Render the part of the material that opens with the line containing "Find the location of a particular element. Image" and closes with the line containing "top-links-bar: View Online" as a JSON list of strings, one string per line, skipping blank lines. Leave the pictures out.
___ Data ___
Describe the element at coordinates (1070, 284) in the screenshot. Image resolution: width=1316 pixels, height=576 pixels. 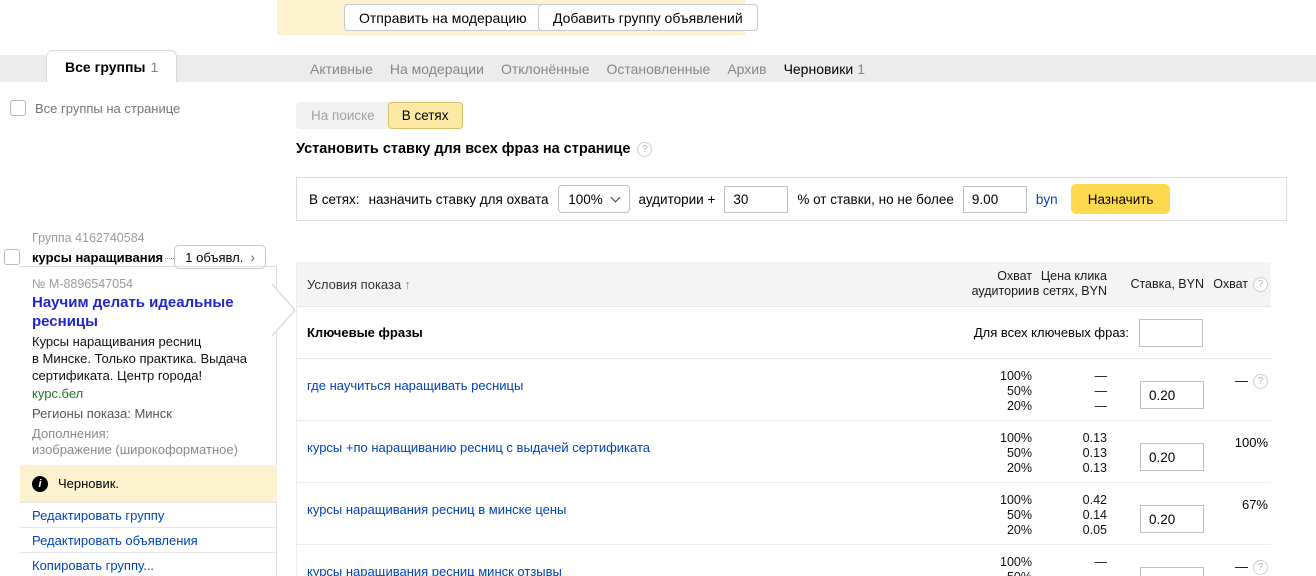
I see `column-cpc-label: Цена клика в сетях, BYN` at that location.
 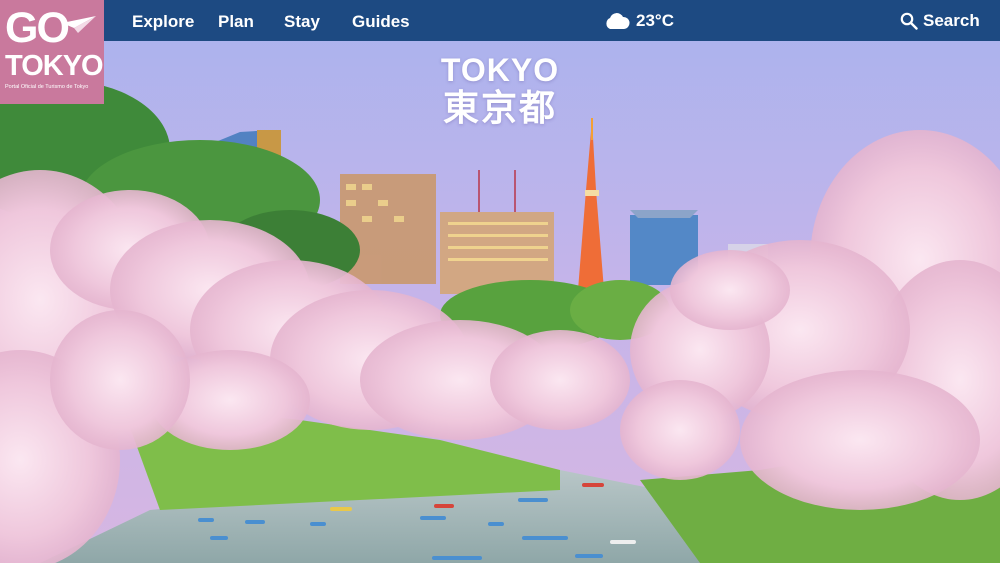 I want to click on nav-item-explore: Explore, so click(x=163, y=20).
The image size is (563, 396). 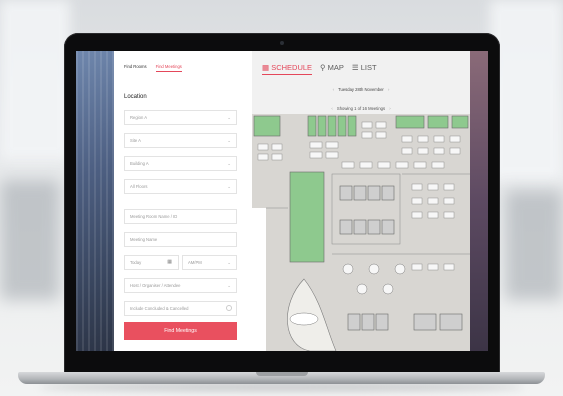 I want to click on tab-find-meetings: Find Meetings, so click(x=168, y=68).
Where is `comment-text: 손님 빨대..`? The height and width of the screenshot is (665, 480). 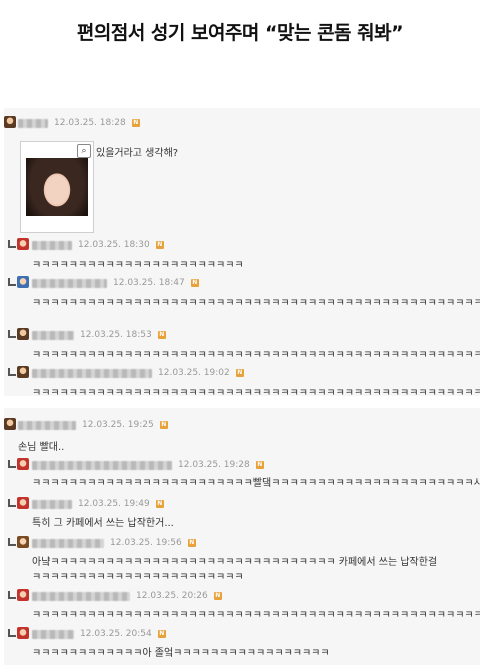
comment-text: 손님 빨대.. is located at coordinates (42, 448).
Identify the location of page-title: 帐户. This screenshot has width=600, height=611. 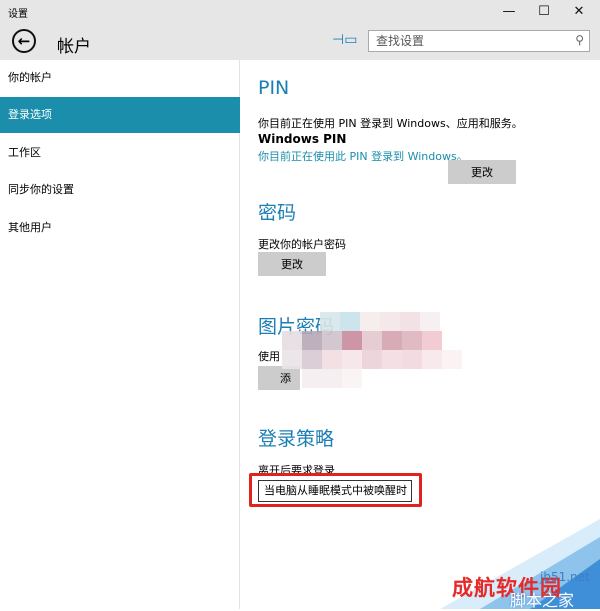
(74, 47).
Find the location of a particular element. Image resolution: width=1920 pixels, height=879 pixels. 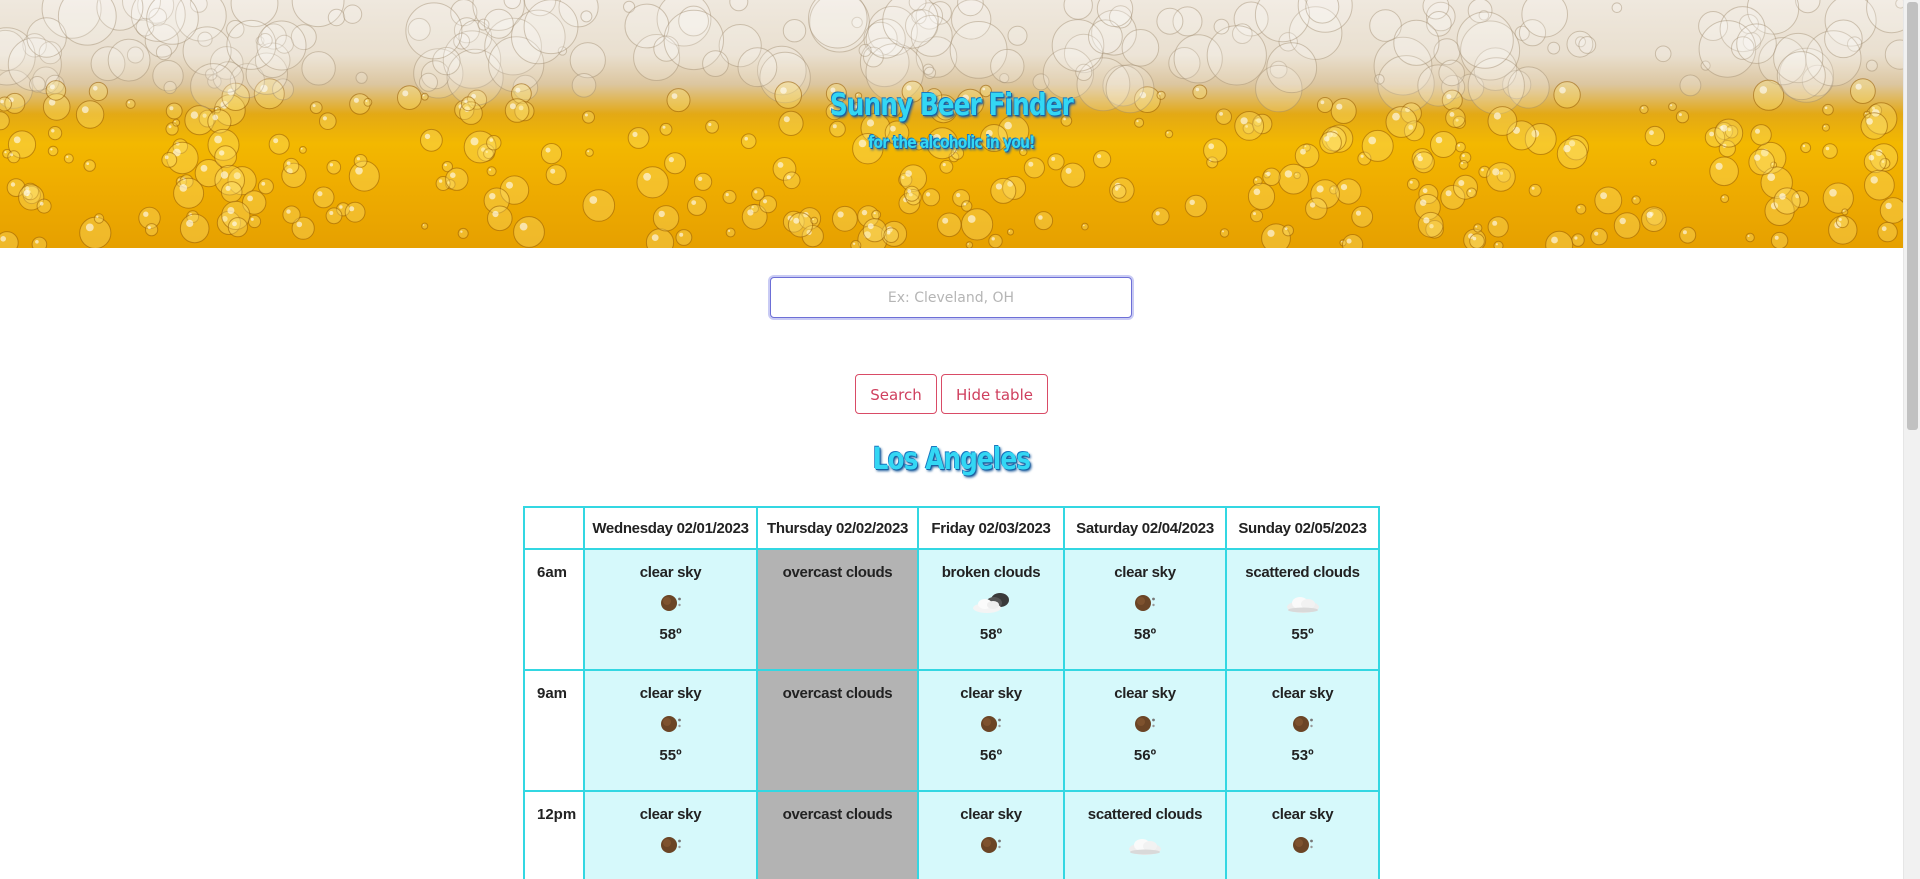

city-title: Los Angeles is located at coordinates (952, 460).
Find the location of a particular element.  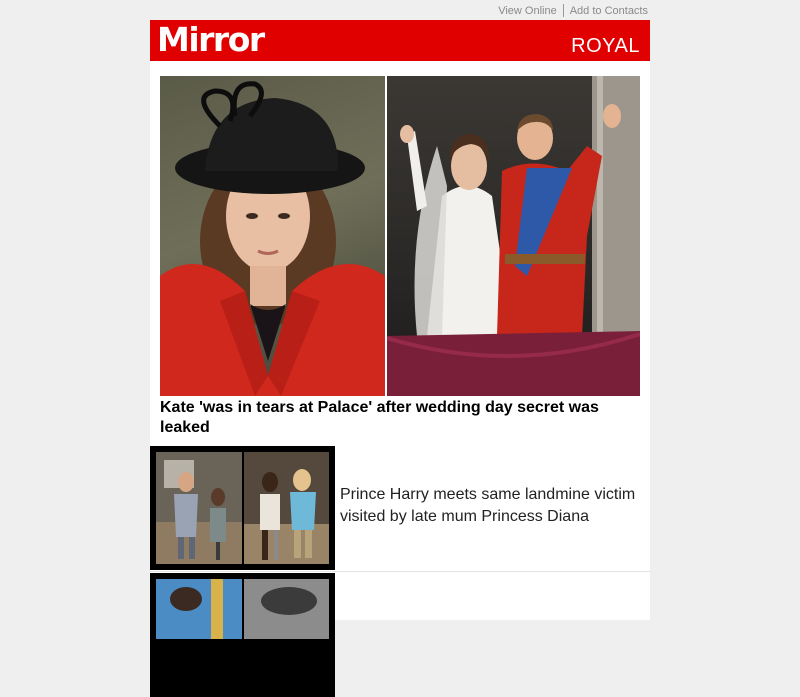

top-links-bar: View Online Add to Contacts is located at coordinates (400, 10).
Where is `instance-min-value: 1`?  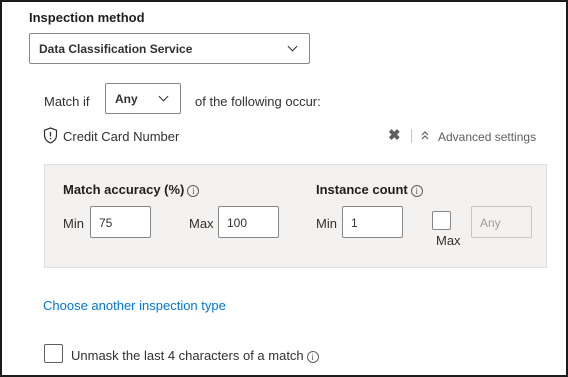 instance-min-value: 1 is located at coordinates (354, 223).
___
▸ **Exercise answer**:
[
  "Find the location of a particular element. Image resolution: width=1920 pixels, height=879 pixels. ",
  "city-title: Los Angeles is located at coordinates (952, 460).",
  "Find the location of a particular element.  ",
  "top-links-bar: View Online Add to Contacts is located at coordinates (400, 10)."
]